## PROBLEM TO WORK ON
Repeat the records below exactly, leaving out every picture.

## GIVEN ENTRIES
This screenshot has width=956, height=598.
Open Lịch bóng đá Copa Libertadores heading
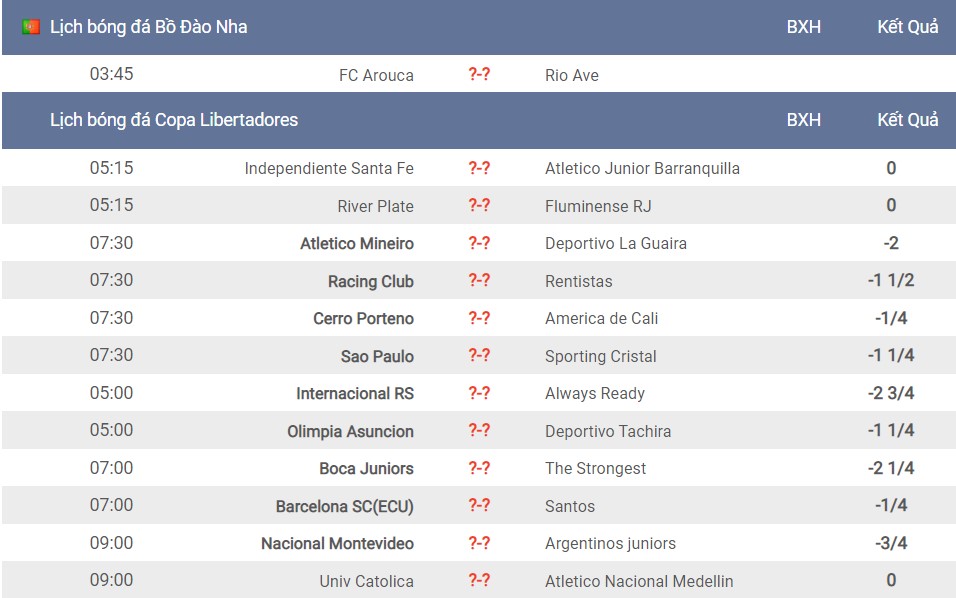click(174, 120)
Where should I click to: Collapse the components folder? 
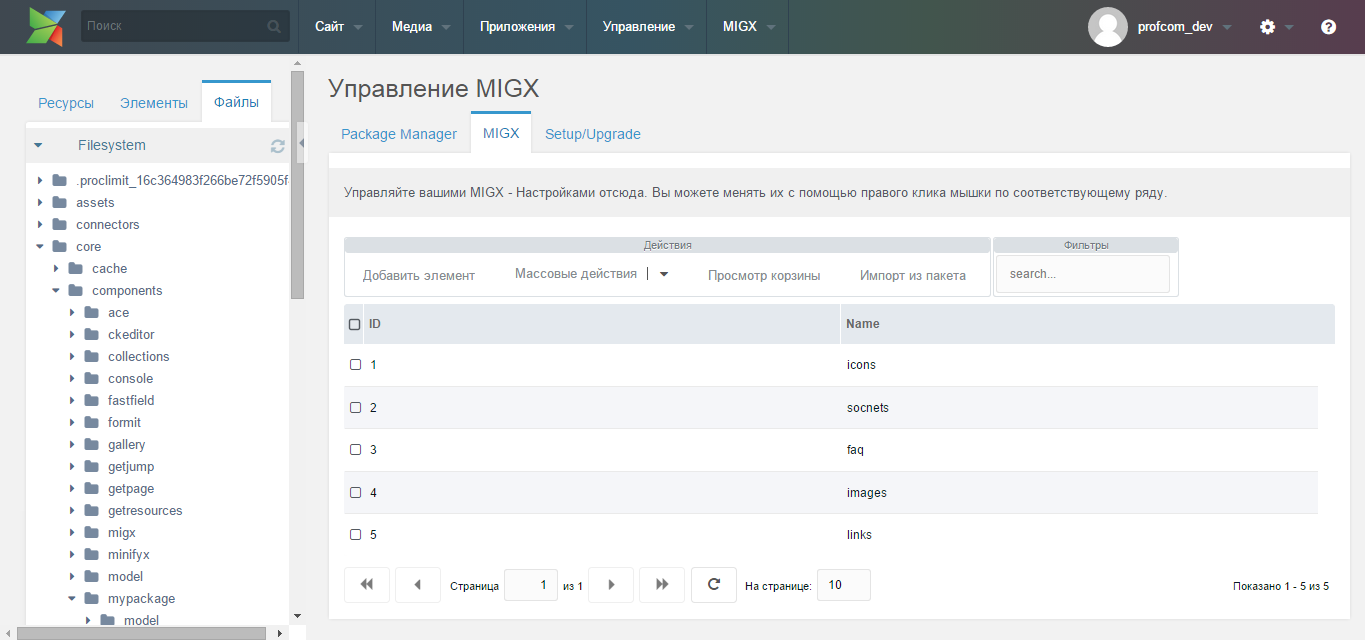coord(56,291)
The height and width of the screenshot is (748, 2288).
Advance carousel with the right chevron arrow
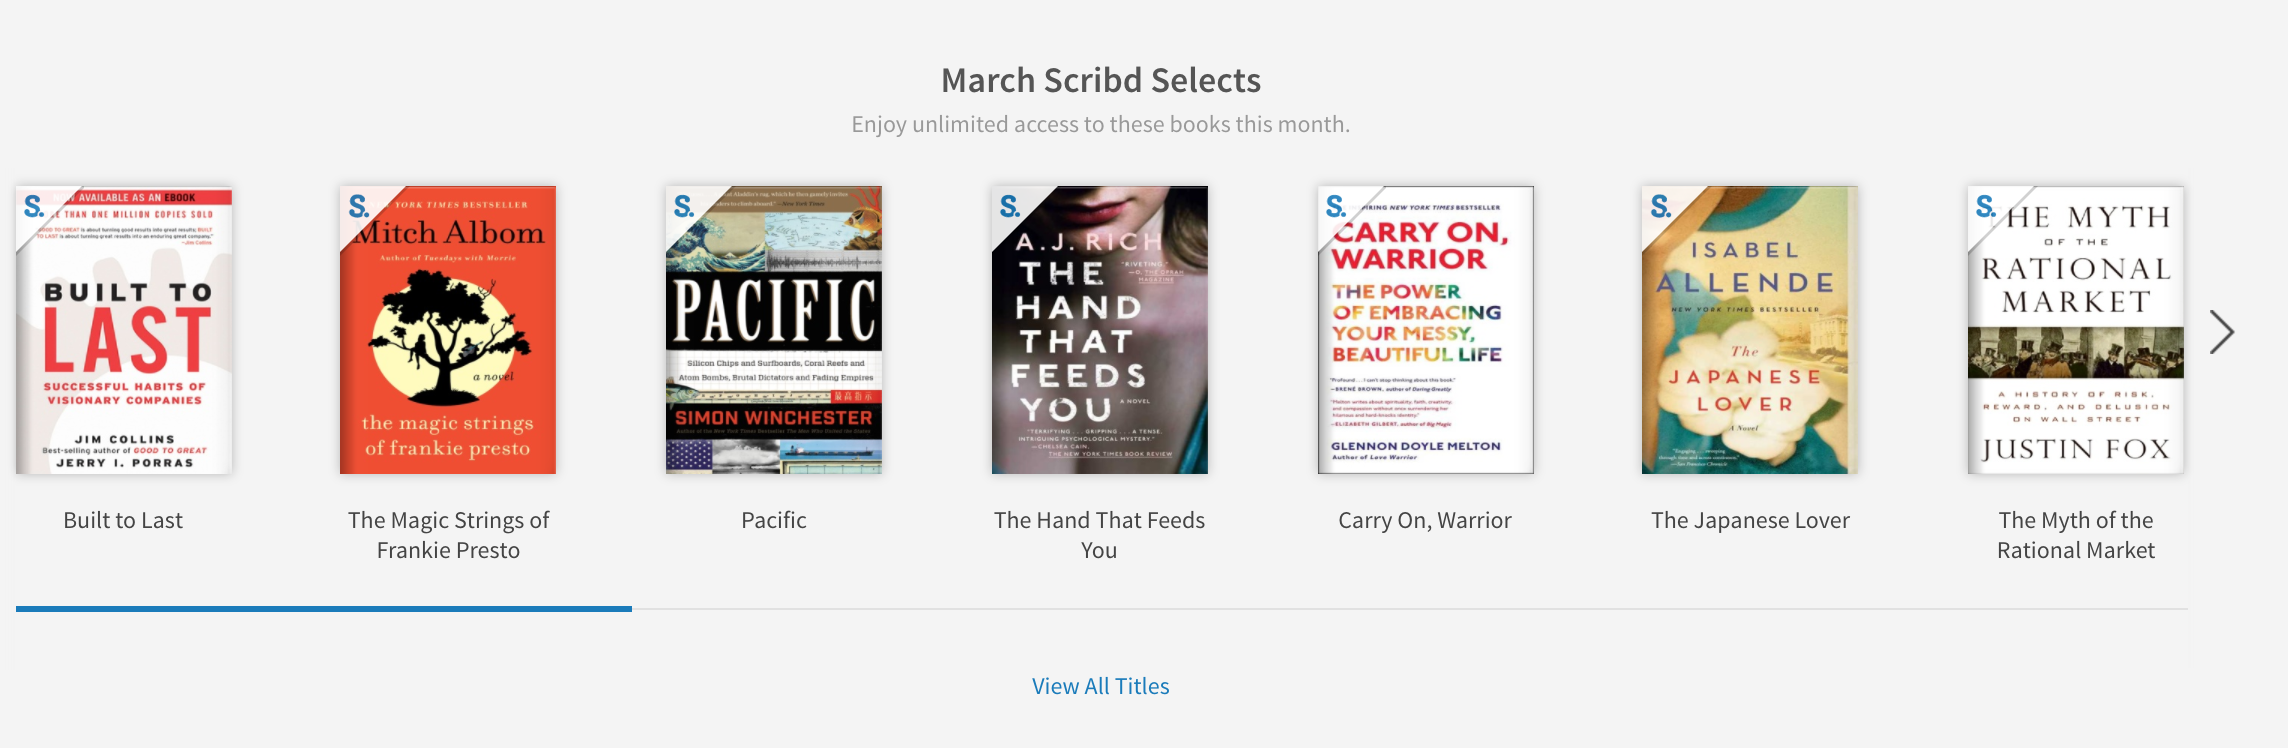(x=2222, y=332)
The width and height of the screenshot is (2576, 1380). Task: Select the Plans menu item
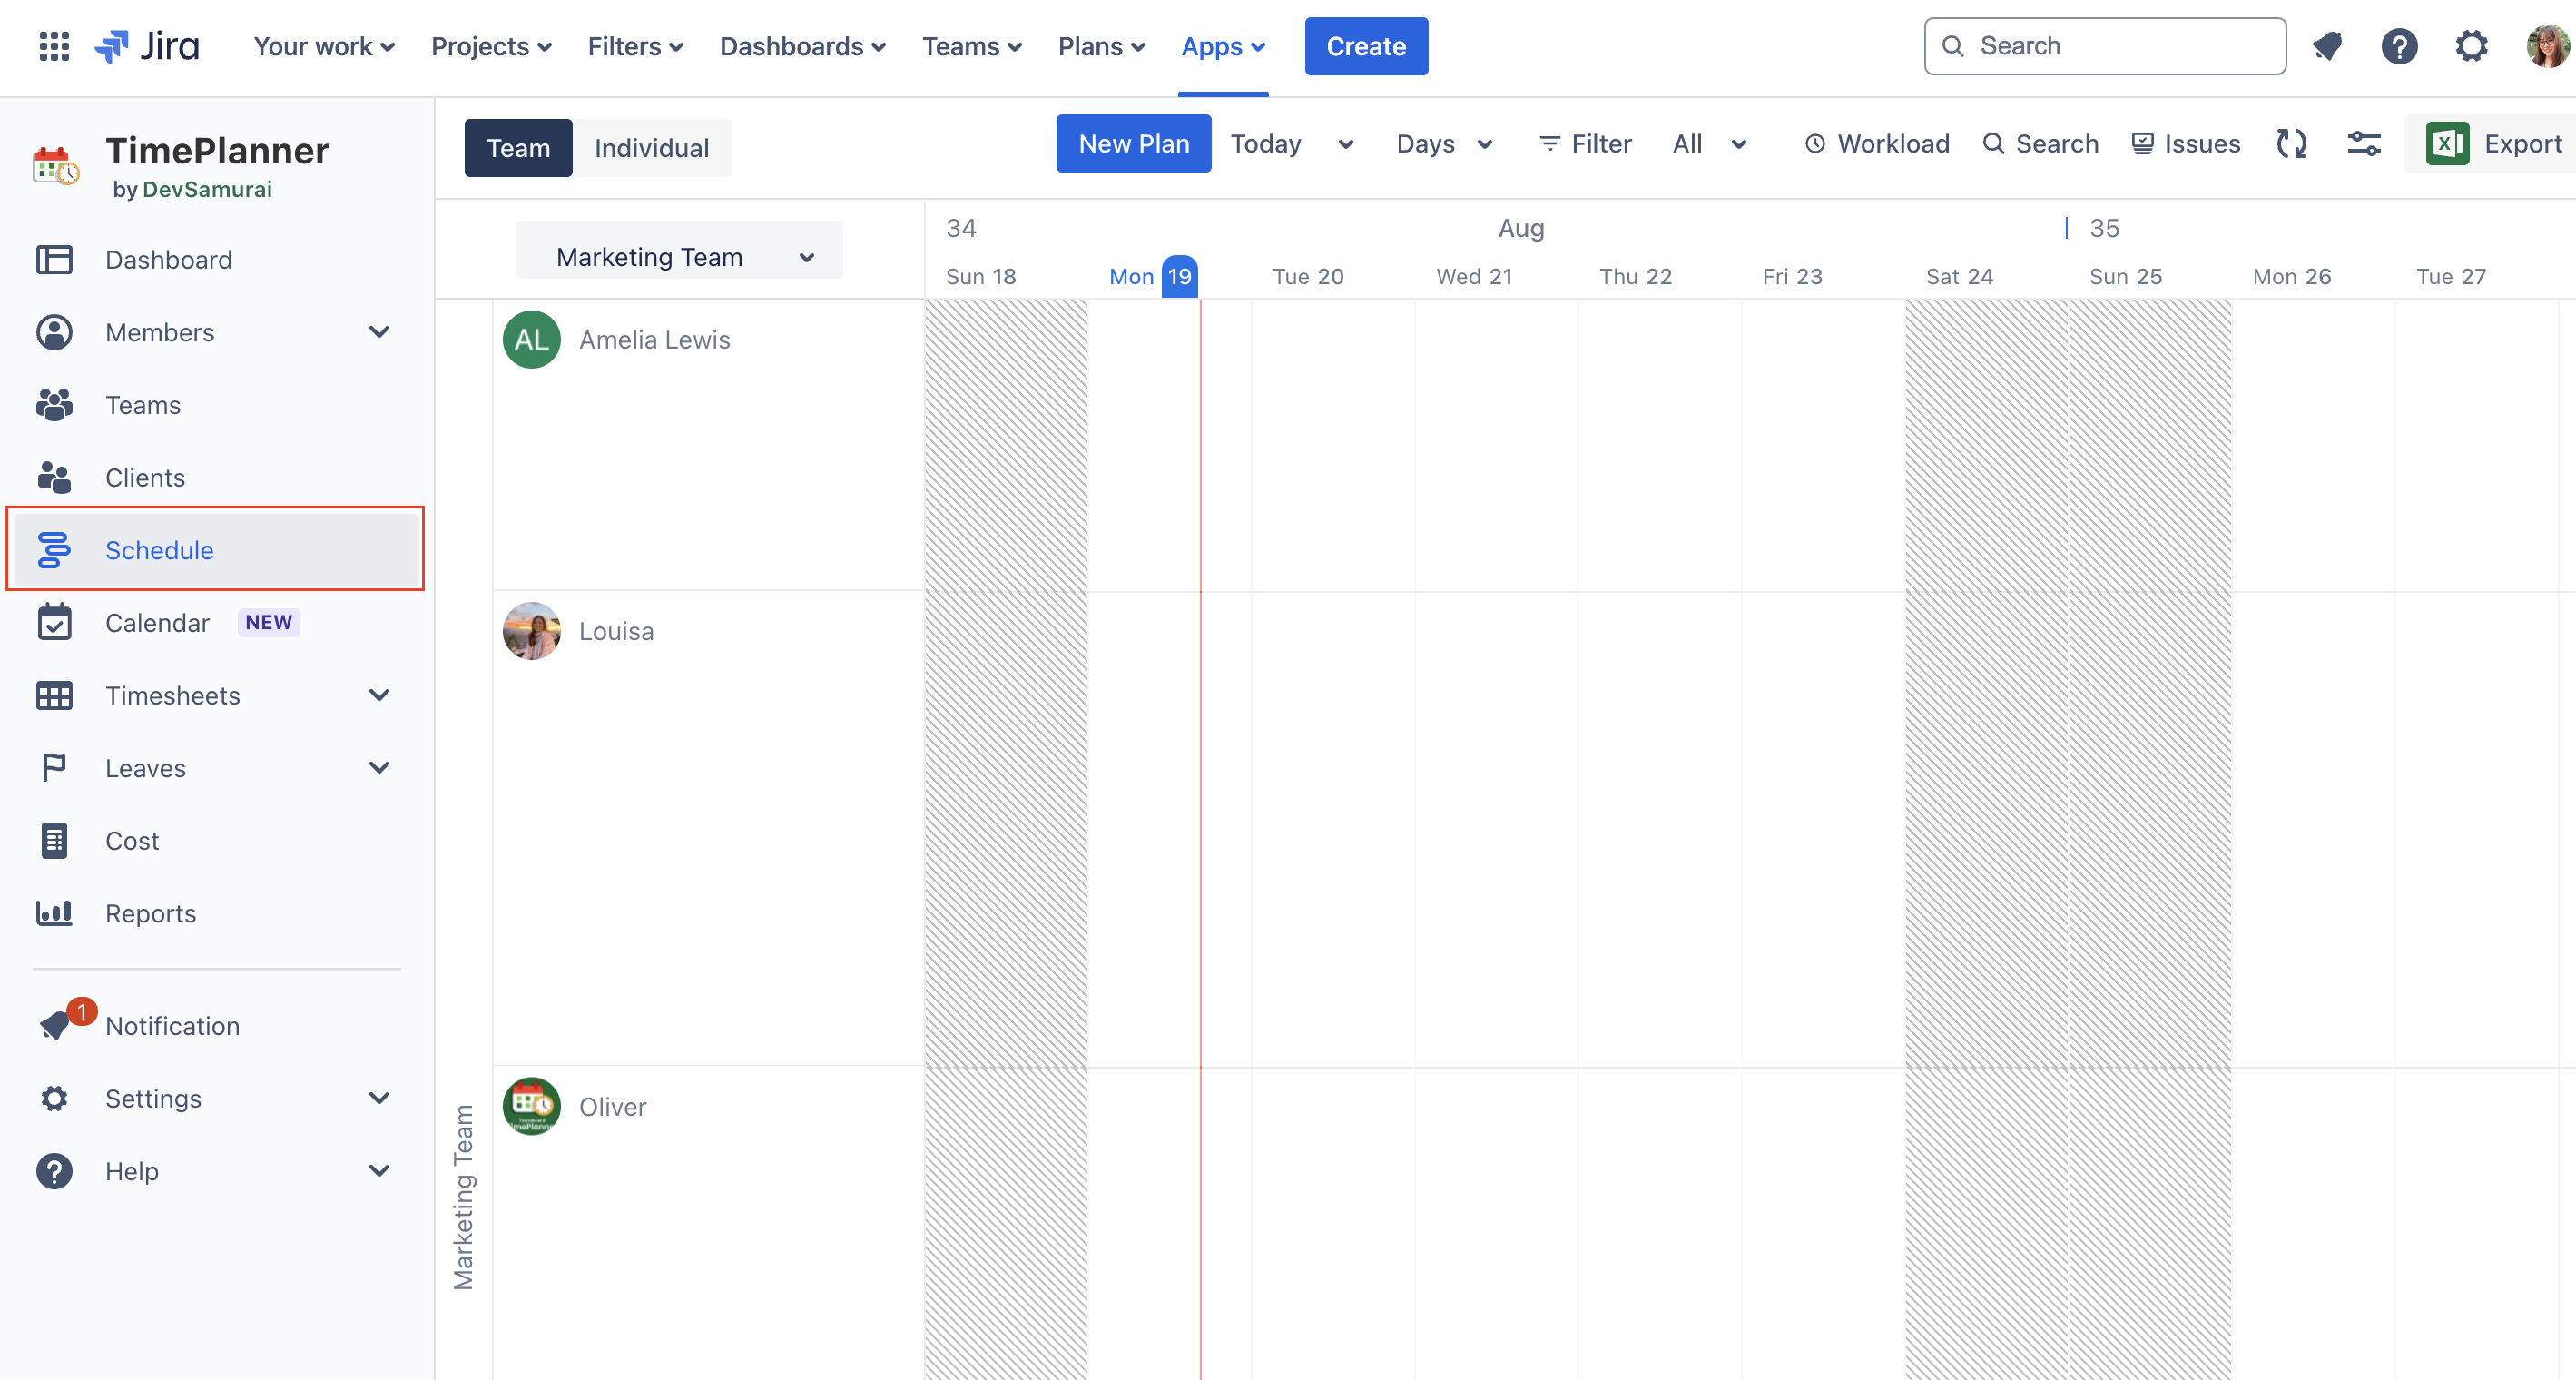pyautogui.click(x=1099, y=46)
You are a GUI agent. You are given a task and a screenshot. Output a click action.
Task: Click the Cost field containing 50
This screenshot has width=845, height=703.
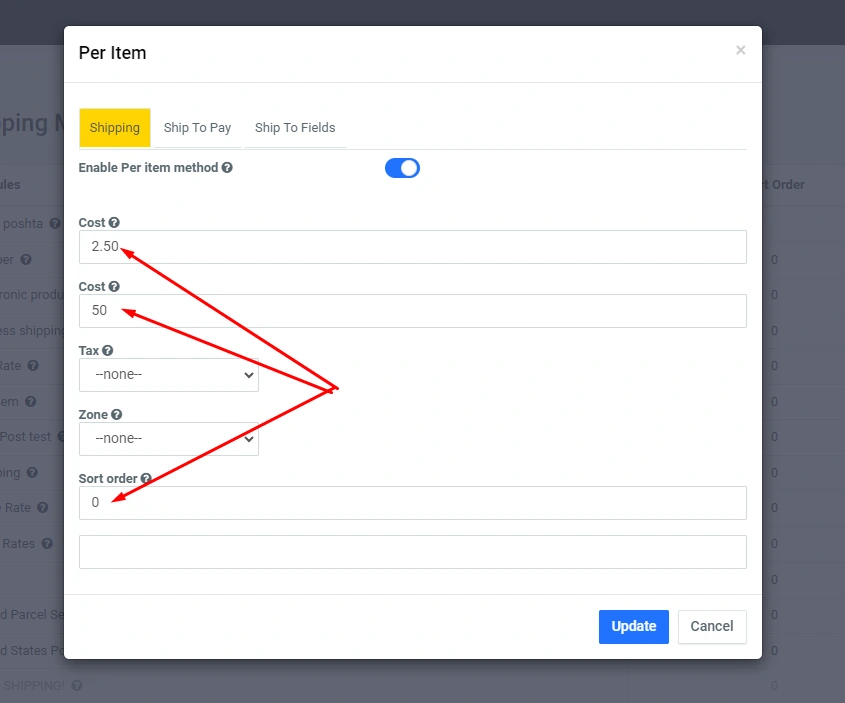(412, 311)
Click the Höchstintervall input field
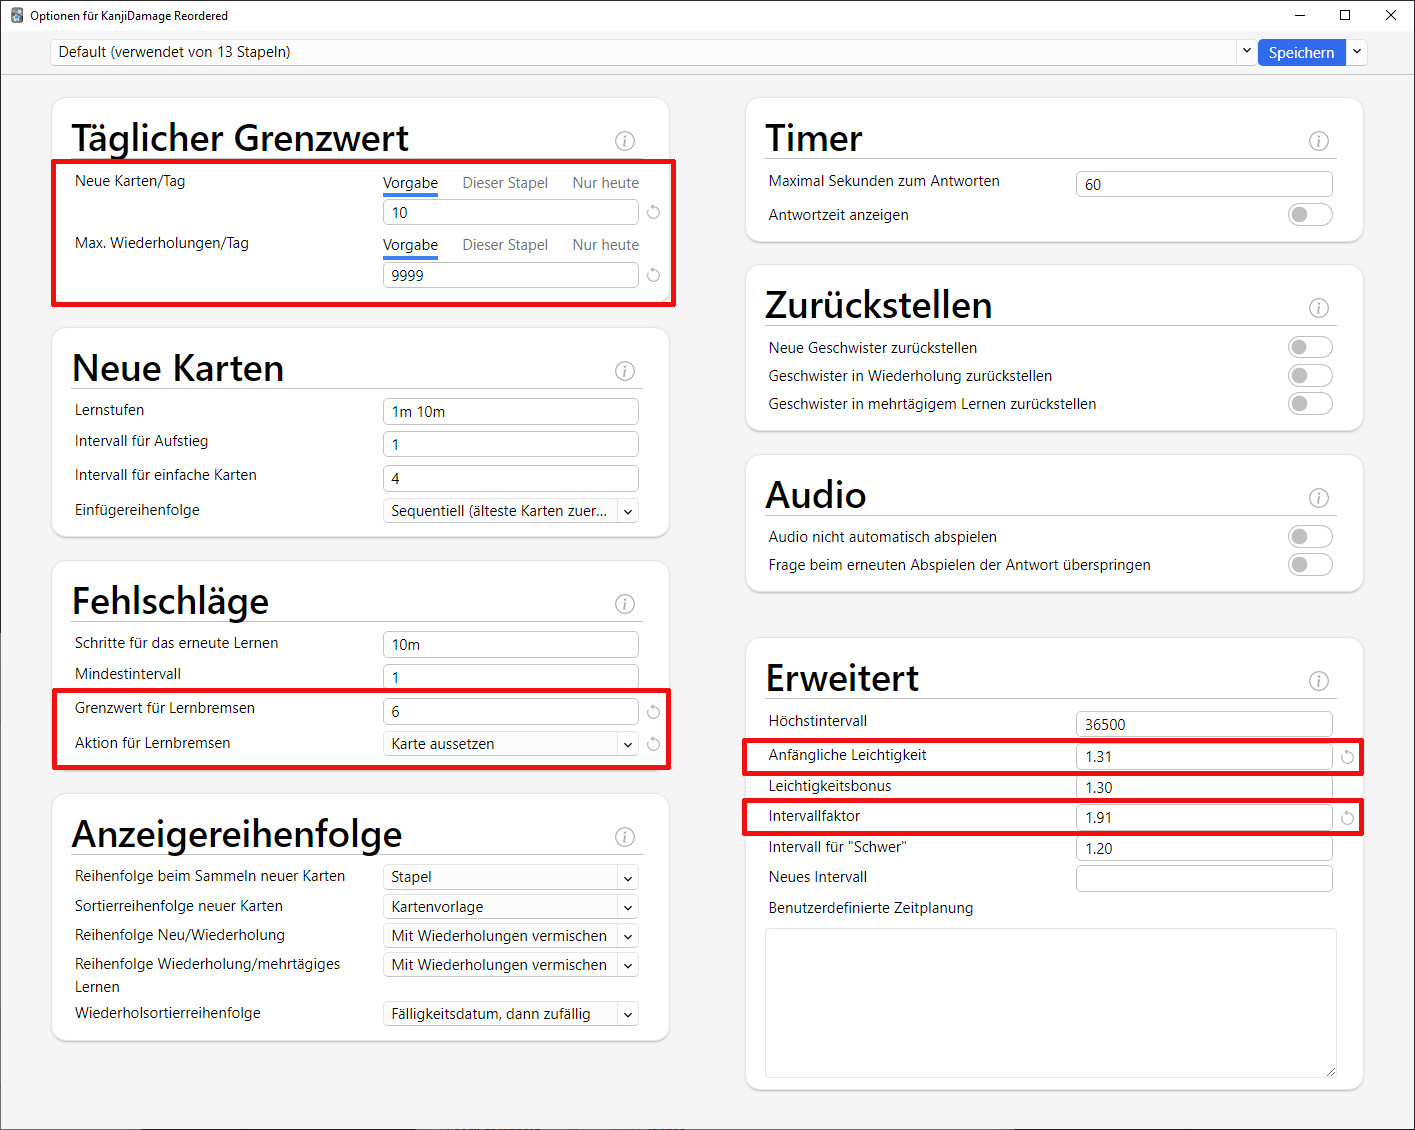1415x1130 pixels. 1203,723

## RESULT
This screenshot has width=956, height=598.
Open Lịch bóng đá Copa Libertadores heading
click(174, 120)
Where should I click to: Collapse the components folder? 
coord(56,291)
The height and width of the screenshot is (748, 2288).
Advance carousel with the right chevron arrow
(x=2222, y=332)
The width and height of the screenshot is (2576, 1380). Task: Select the Plans menu item
pyautogui.click(x=1099, y=46)
You are a GUI agent. You are given a task and a screenshot. Output a click action.
Task: Click the Cost field containing 50
This screenshot has width=845, height=703.
(412, 311)
Click the Höchstintervall input field
1415x1130 pixels. 1203,723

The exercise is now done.